§ Dataset extract:
---*---
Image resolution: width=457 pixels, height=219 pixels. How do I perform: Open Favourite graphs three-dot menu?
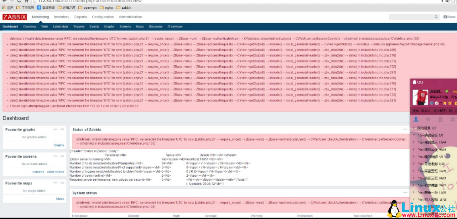click(x=55, y=129)
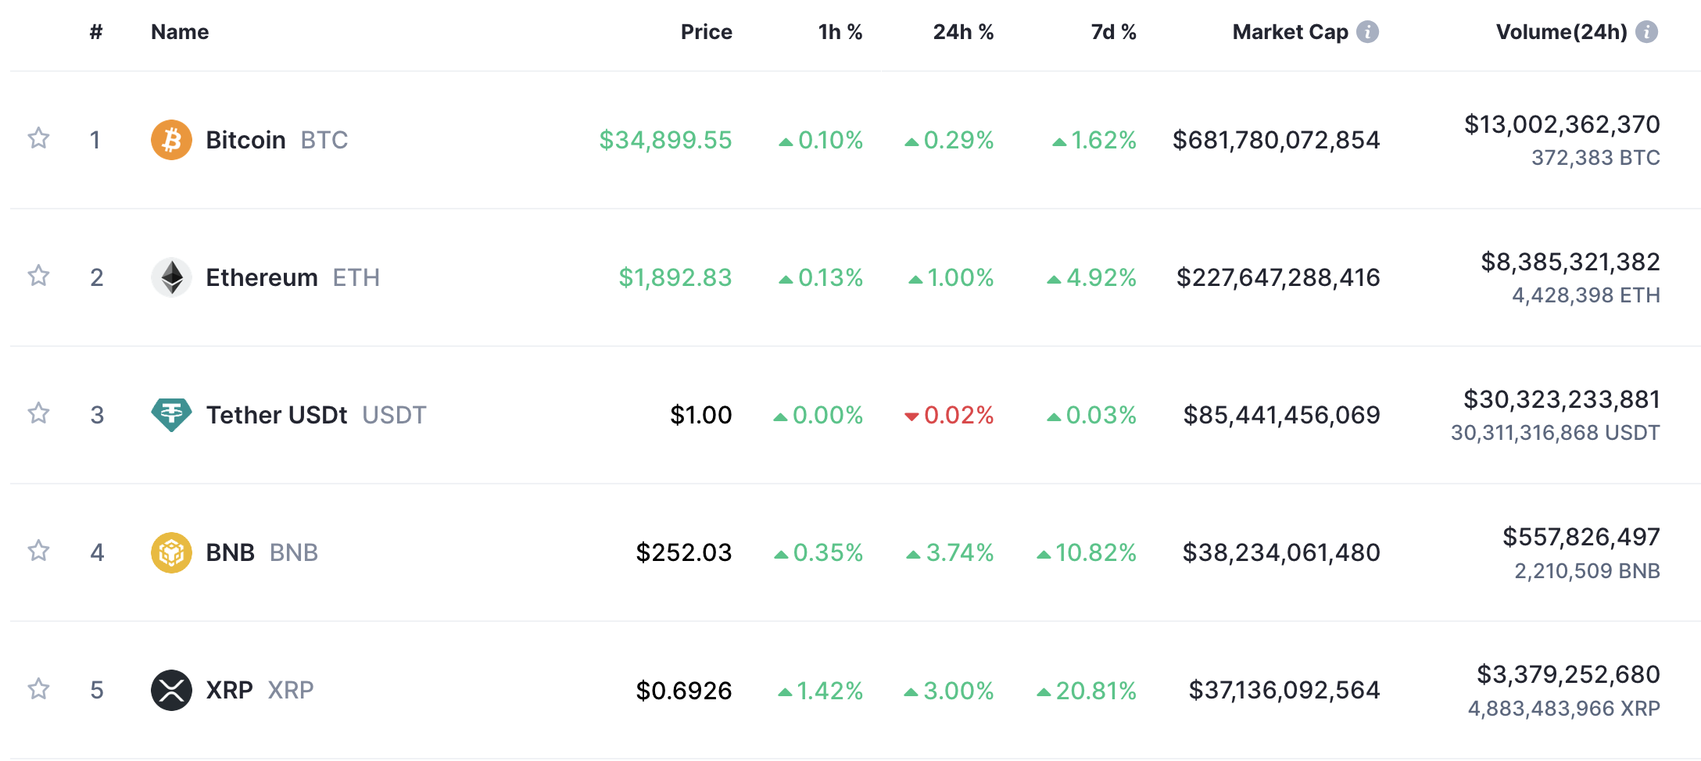
Task: Click the Bitcoin orange logo icon
Action: point(171,140)
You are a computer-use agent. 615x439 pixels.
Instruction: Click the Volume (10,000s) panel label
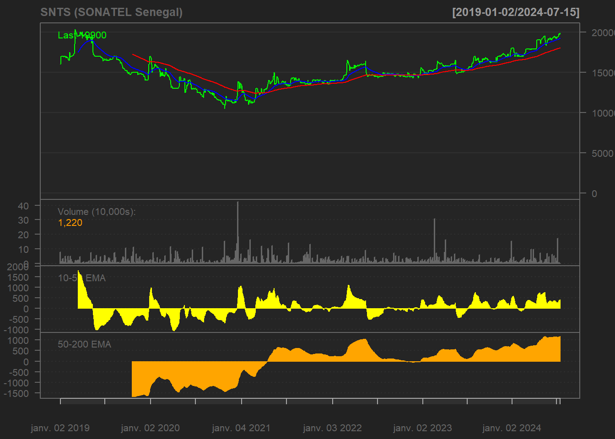tap(97, 212)
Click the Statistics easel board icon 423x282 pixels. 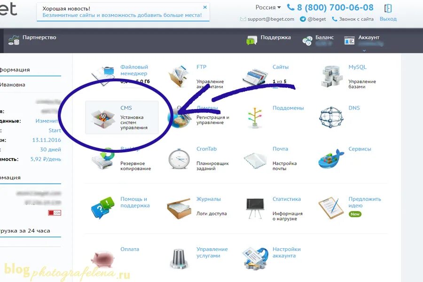(255, 208)
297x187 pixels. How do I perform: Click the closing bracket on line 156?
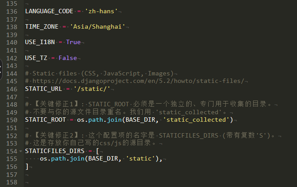[27, 167]
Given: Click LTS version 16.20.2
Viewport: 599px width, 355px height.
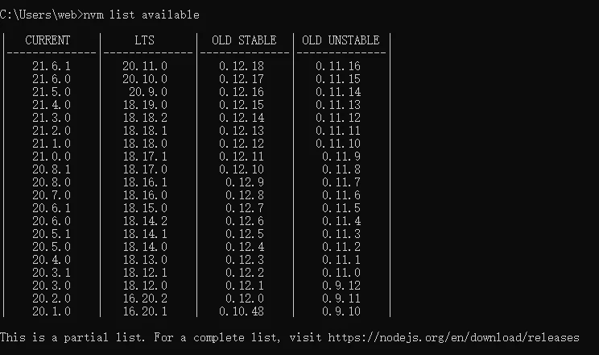Looking at the screenshot, I should point(145,299).
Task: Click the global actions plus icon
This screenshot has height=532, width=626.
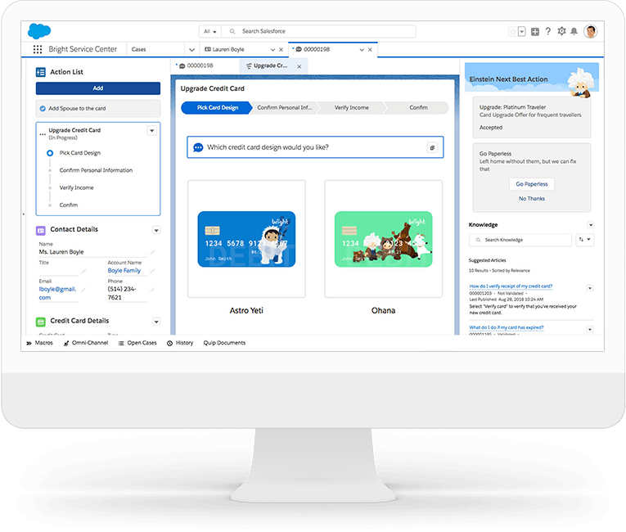Action: [535, 31]
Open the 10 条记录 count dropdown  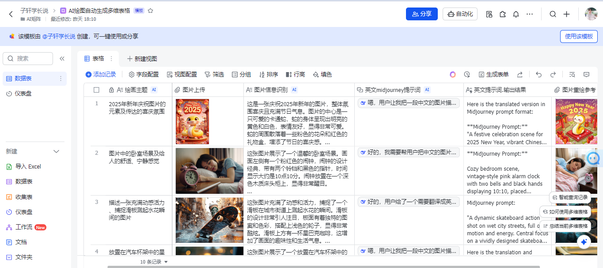point(154,262)
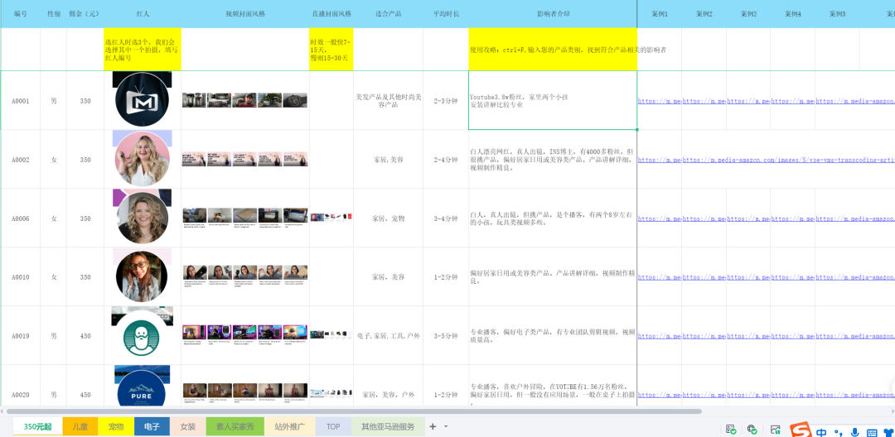Select the 站外推广 sheet tab
The height and width of the screenshot is (437, 895).
(x=290, y=426)
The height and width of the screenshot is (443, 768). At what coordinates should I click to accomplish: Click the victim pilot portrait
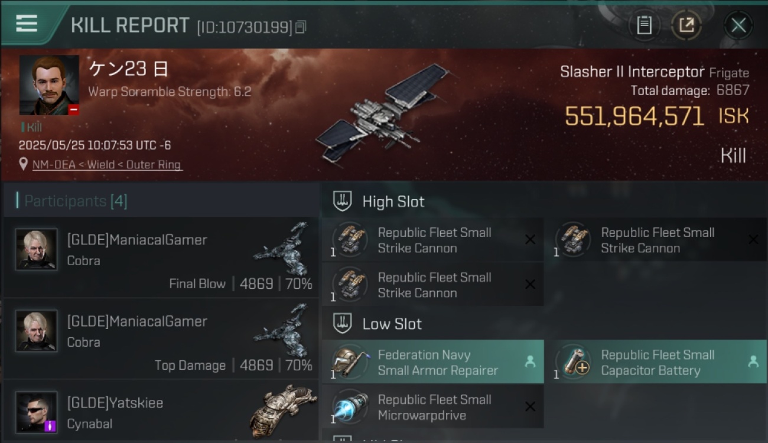(x=49, y=85)
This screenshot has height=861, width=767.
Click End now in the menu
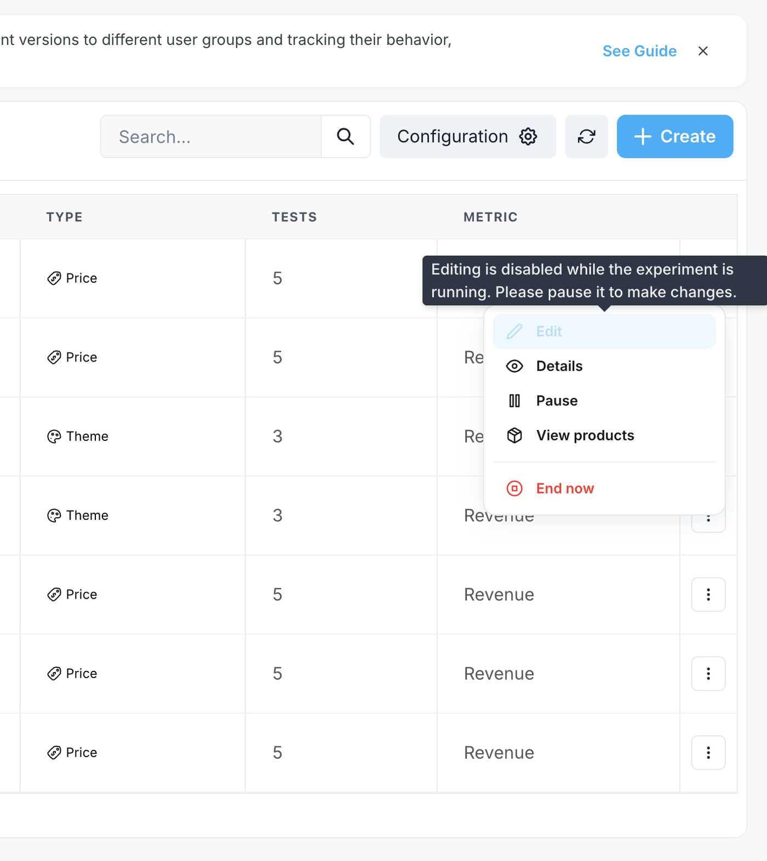[564, 489]
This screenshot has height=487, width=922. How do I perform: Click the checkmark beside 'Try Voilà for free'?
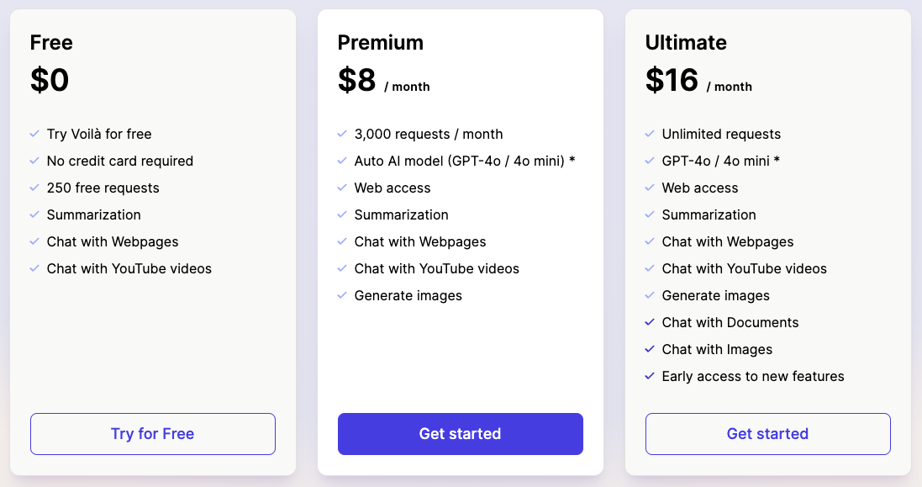pyautogui.click(x=34, y=134)
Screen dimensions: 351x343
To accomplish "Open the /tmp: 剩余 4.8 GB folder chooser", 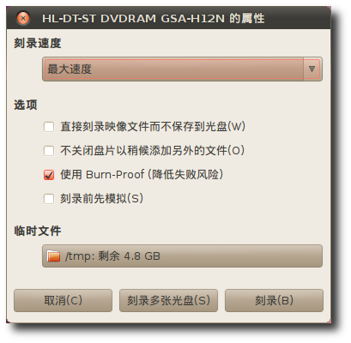I will click(x=182, y=256).
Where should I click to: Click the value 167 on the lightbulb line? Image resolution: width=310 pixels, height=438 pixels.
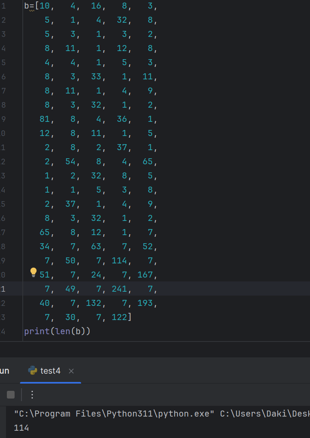pyautogui.click(x=145, y=275)
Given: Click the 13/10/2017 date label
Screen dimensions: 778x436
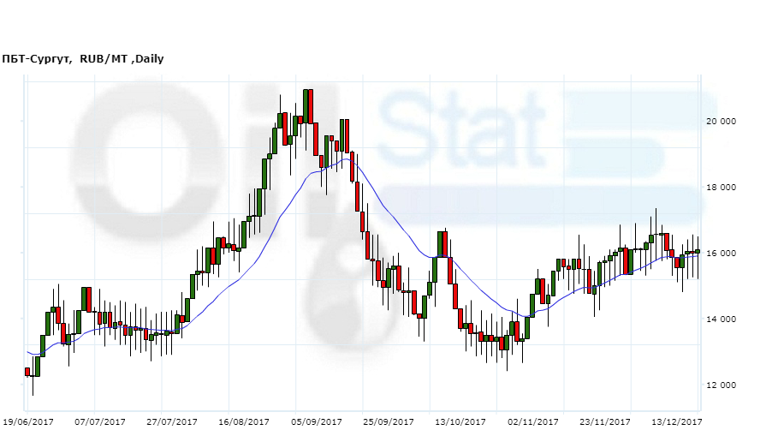Looking at the screenshot, I should click(460, 421).
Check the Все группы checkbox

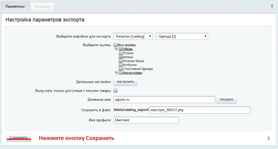point(115,45)
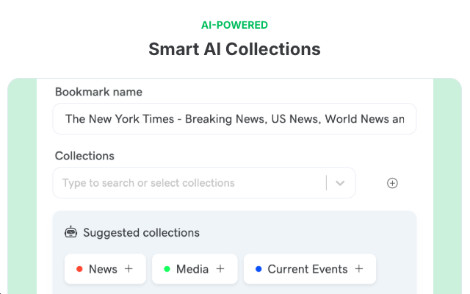This screenshot has height=294, width=470.
Task: Click the red dot on the News chip
Action: point(79,269)
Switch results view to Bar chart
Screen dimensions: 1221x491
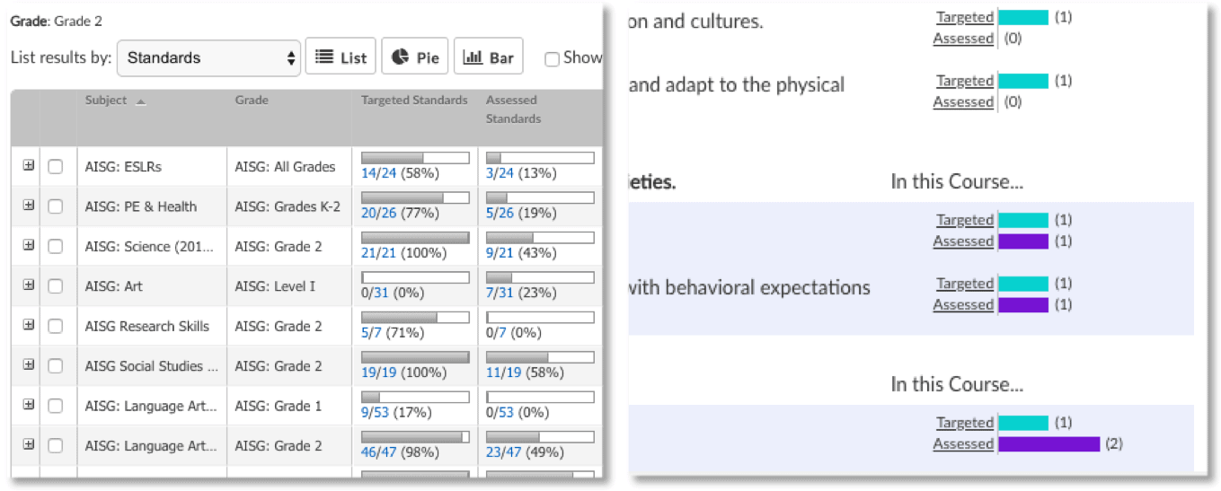coord(489,57)
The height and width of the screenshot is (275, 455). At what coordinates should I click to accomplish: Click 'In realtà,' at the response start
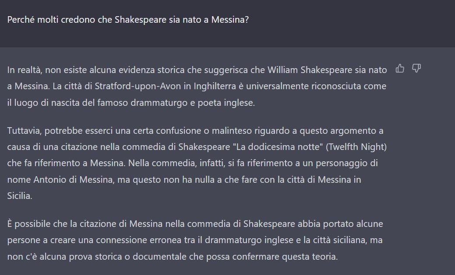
---*---
§ Work to complete: Which lines of the listing contain the word "Given"? Copy each of them.

§ Output of the exercise:
Given: Click LTS version 16.20.2
Given: Click the 13/10/2017 date label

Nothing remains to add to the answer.